Да и вообще тогда не было в Вене никаких центров чисто литературного движения.
Поразительно бедной являлась столичная жизнь по части публичных чтений, литературных conferences, писательских вечеров, фестивалов или публичных заседаний литературного оттенка.
Печать «легкости» лежала на всей интеллигентной Вене. И даже как-то плохо верилось, что в этом самом городе есть старый университет, процветает блестящая Медицинская школа, куда приезжают учиться отовсюду — и из Германии, и из России, и из Америки.
В университет я заглядывал на некоторых профессоров. Но студенчество (не так, как в последние годы) держало себя тихо и, к чести тогдашних поколений, не срамило себя взрывами нетерпимого расового ненавистничества. Университет и академические сферы совсем не проявляли себя в общем ходе столичной жизни, гораздо меньше, чем в Париже, чем даже в Москве в конце 60-х годов.
Жуирный, вивёрский склад венской культурной публики не выказывал никаких высших потребностей ни по философским вопросам, ни по религиозным, ни по эстетическим, ни по научным.
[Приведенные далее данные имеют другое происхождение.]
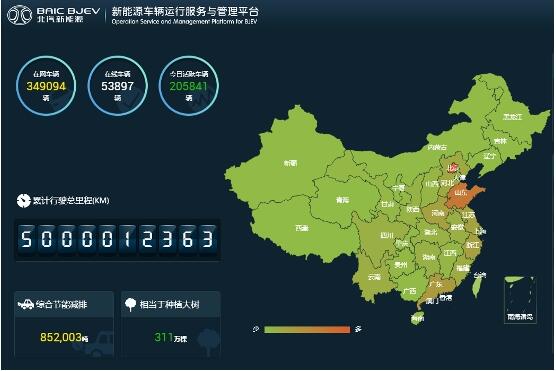556x371 pixels.
Task: Click the 新能源车辆运行服务与管理平台 title
Action: pos(185,12)
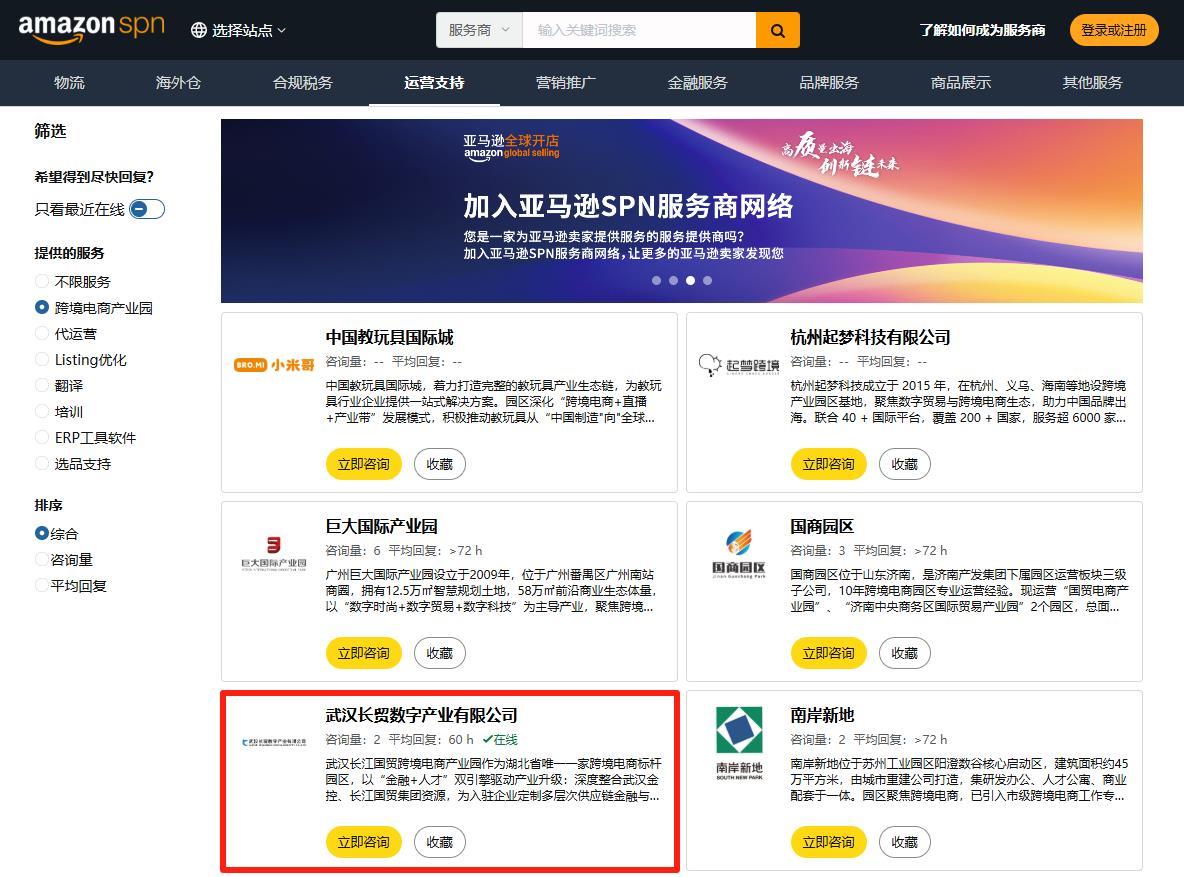Open the 服务商 search category dropdown
The height and width of the screenshot is (877, 1184).
pyautogui.click(x=479, y=30)
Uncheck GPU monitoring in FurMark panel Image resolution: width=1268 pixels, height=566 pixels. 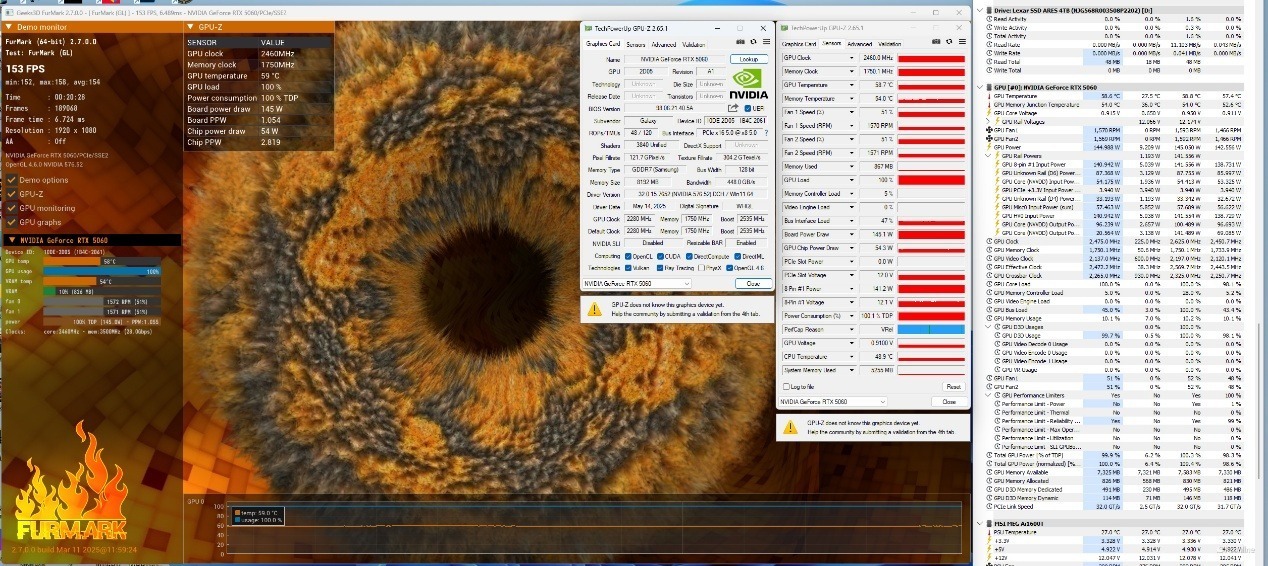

По всем этим сферам мысли, работы и творчества значились профессора и разные специалисты. Но их надо было отыскивать. Они составляли особый мирок, который совсем почти не влиял на общее течение столичной культурности, на вкусы и увлечения большой публики.
Газеты и тогда уже входили в жизнь венца как ежедневная пища, выходя по несколько раз в день. Кофейни в известные часы набиты были газетной публикой. Но и в прессе вы не находили блеска парижских хроникеров, художественной беллетристики местного происхождения, ничего такого, что выходило бы за пределы Австрийской империи с ее вседневной политиканской возней разных народностей, плохо склеенных под скипетром Габсбургов.